Work instructions >>
Your response should consist of the entries below, reproduced exactly and without their images.

Screenshot grounding data:
'''

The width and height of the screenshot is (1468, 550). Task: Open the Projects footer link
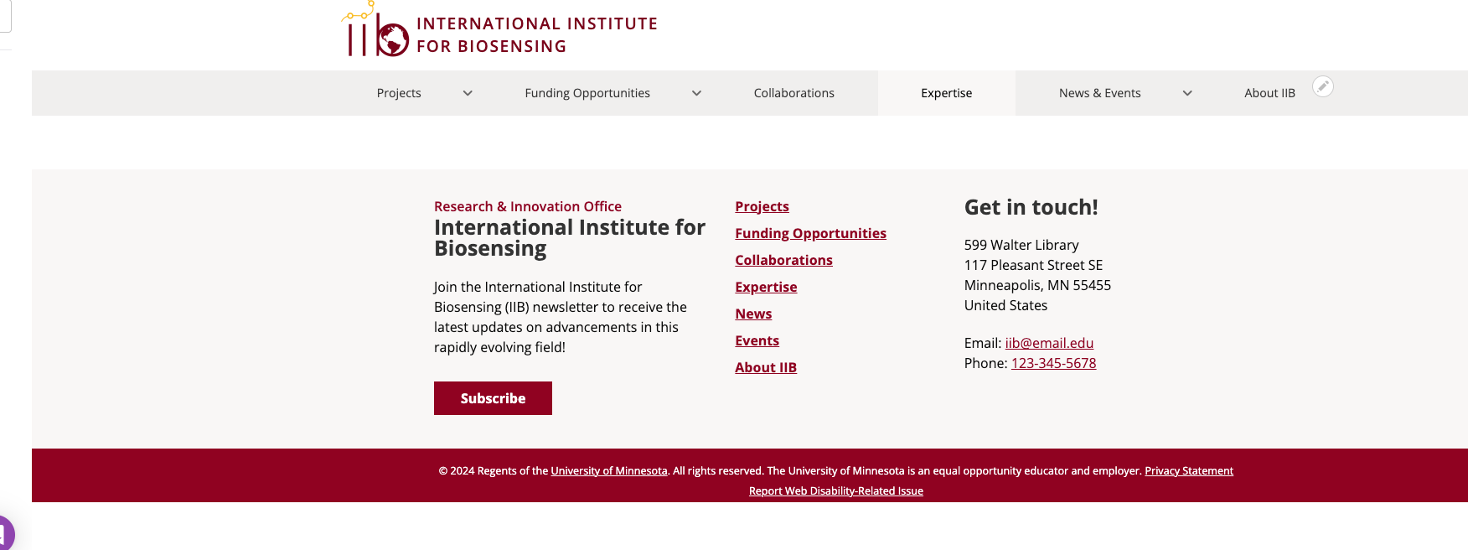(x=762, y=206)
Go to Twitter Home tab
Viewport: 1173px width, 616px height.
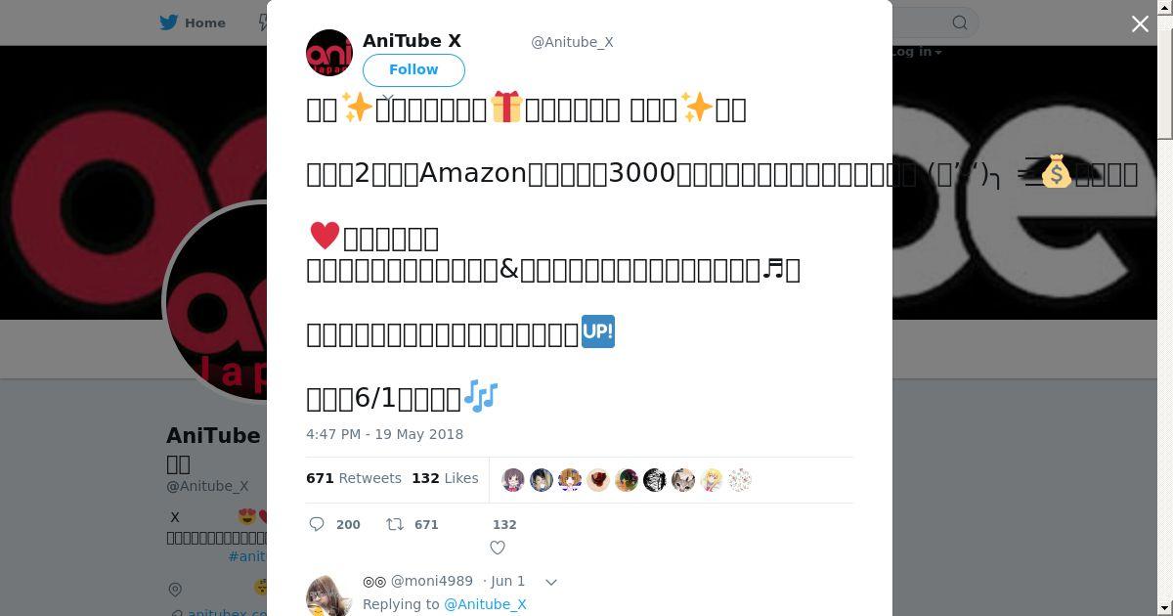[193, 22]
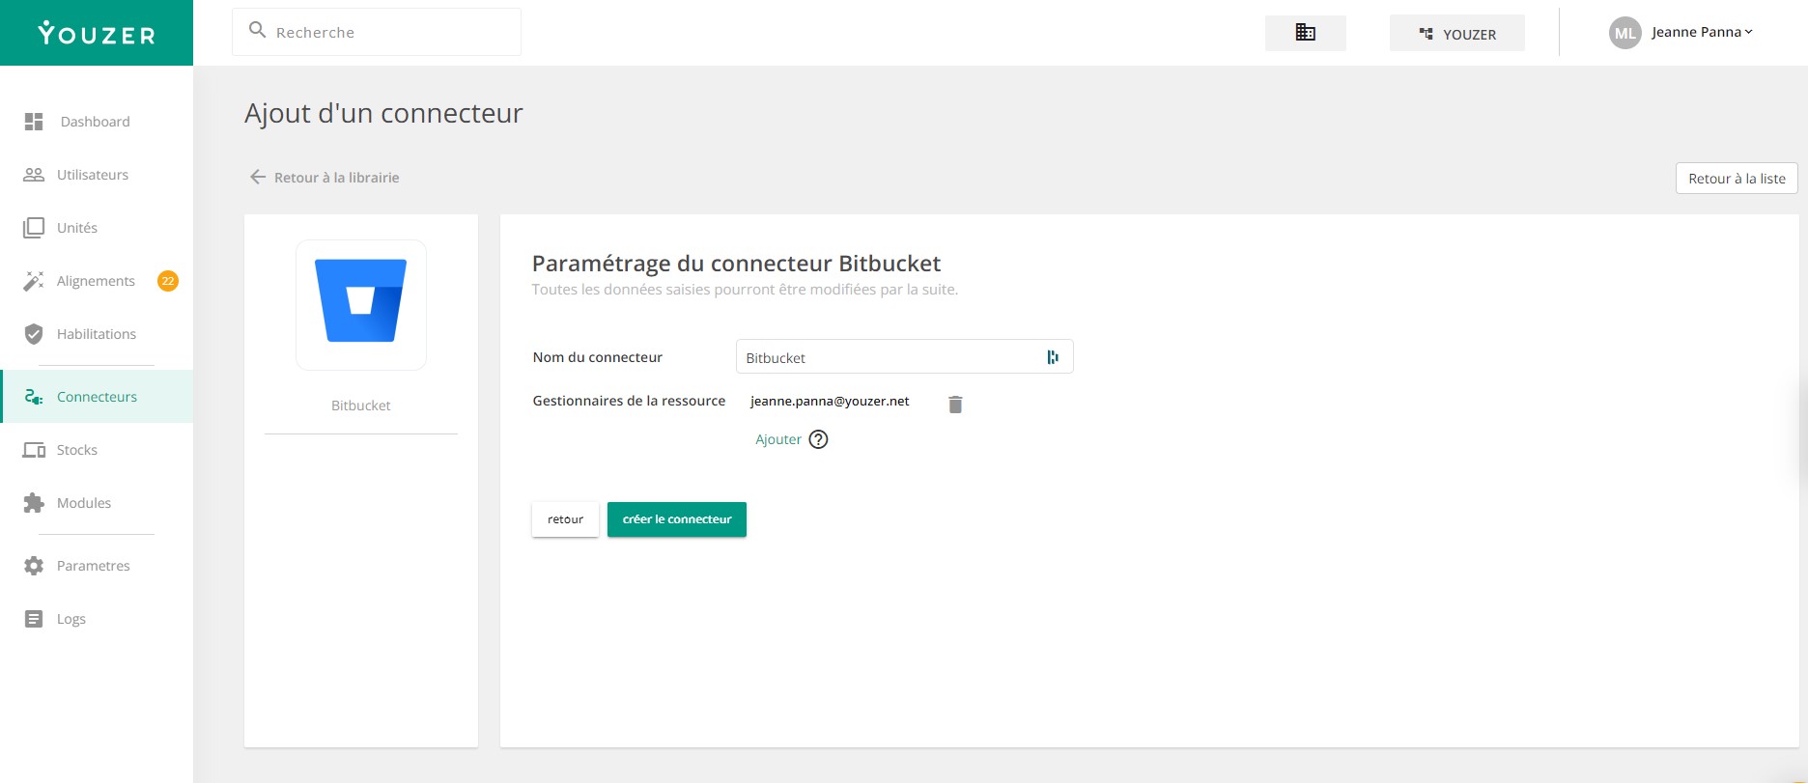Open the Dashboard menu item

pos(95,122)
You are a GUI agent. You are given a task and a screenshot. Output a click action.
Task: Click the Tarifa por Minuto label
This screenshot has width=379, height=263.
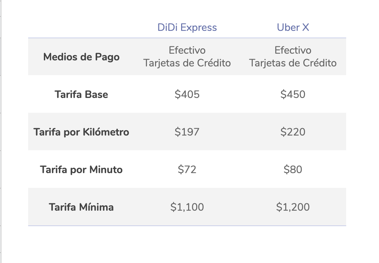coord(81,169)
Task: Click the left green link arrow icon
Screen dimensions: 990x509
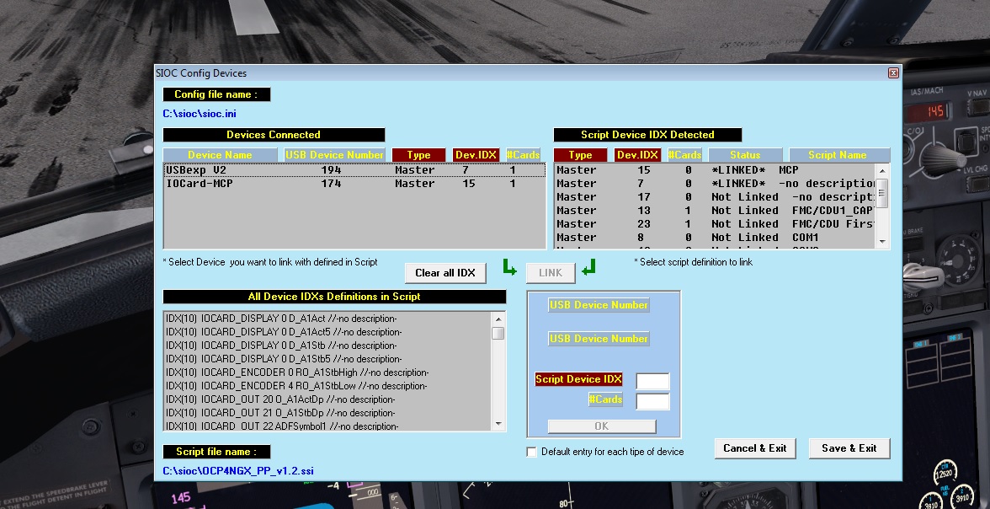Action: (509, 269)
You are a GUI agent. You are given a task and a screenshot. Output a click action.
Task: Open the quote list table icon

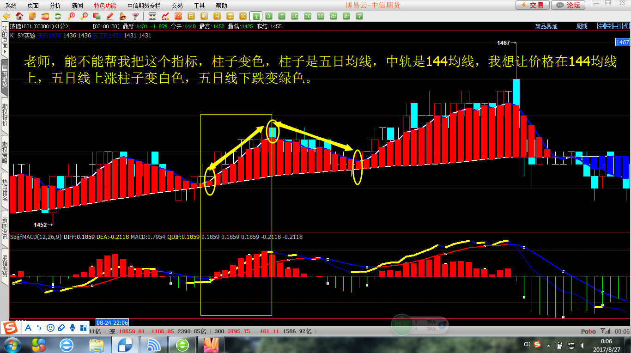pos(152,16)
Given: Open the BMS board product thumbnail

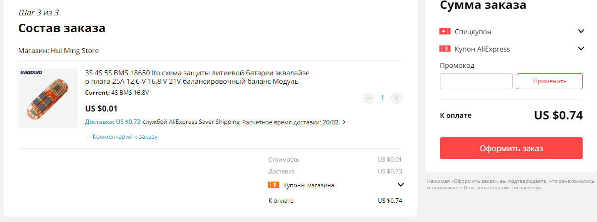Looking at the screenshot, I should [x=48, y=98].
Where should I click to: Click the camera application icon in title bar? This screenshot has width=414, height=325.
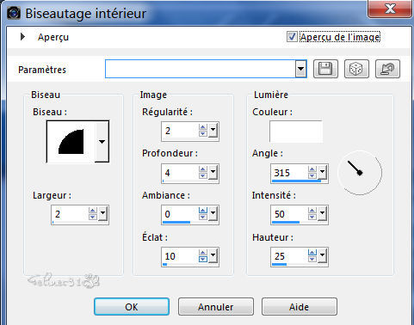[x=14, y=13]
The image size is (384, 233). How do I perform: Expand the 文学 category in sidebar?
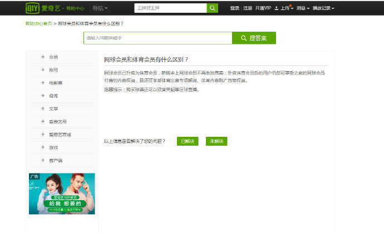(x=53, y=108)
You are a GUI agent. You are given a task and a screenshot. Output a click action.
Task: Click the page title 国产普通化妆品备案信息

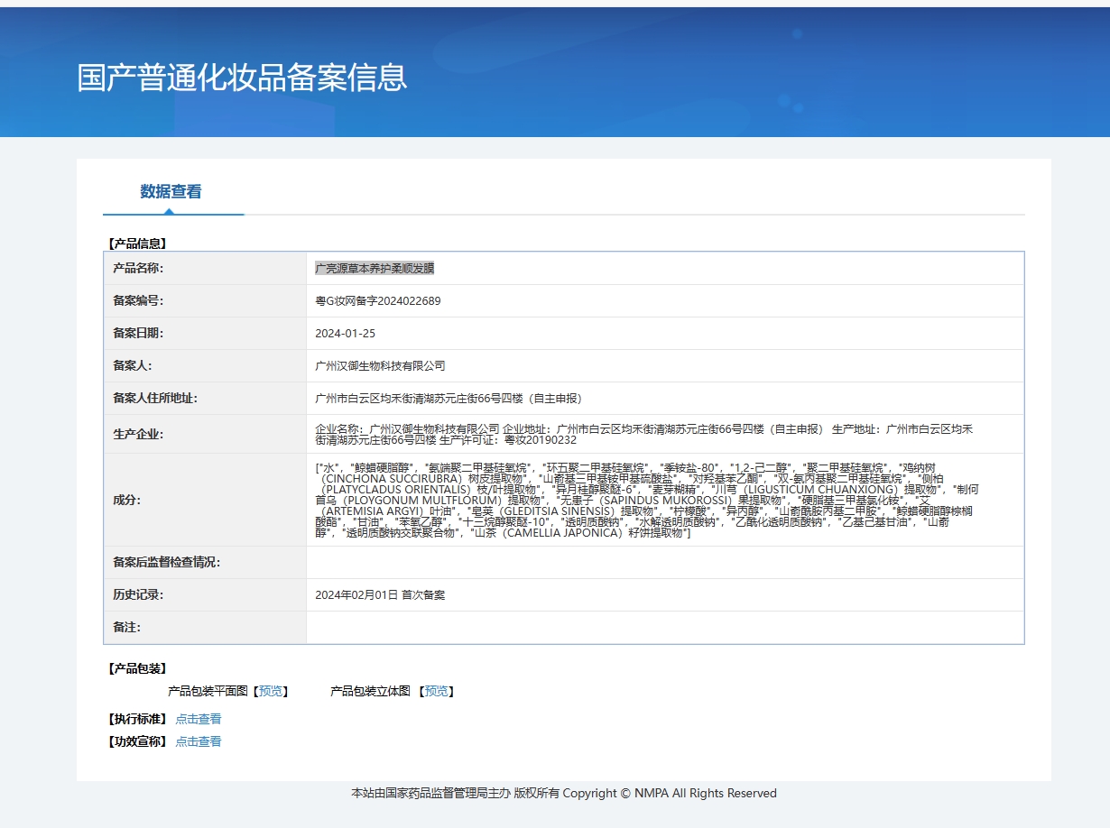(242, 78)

'''

Finished exercise >>
The width and height of the screenshot is (1468, 550). Task: Open the Projects footer link
(x=762, y=206)
Go to Twitter Home tab
Viewport: 1173px width, 616px height.
[193, 22]
Open the Dashboard menu item

pos(95,122)
You are a GUI agent. You are given a task and a screenshot. Output a click action.
Task: Click the Tarifa por Minuto label
This screenshot has width=379, height=263.
coord(81,169)
Task: Click the left green link arrow icon
Screen dimensions: 990x509
Action: (509, 269)
You are a GUI agent. You are given a task and a screenshot. Output a click action.
Task: Open the quote list table icon

pos(152,16)
Given: Open the BMS board product thumbnail

Looking at the screenshot, I should [x=48, y=98].
Where should I click to: Click the camera application icon in title bar? This screenshot has width=414, height=325.
[x=14, y=13]
The image size is (384, 233). How do I perform: Expand the 文学 category in sidebar?
(x=53, y=108)
You are a GUI agent. You are given a task and a screenshot. Output a click action.
Task: Click the page title 国产普通化妆品备案信息

(242, 78)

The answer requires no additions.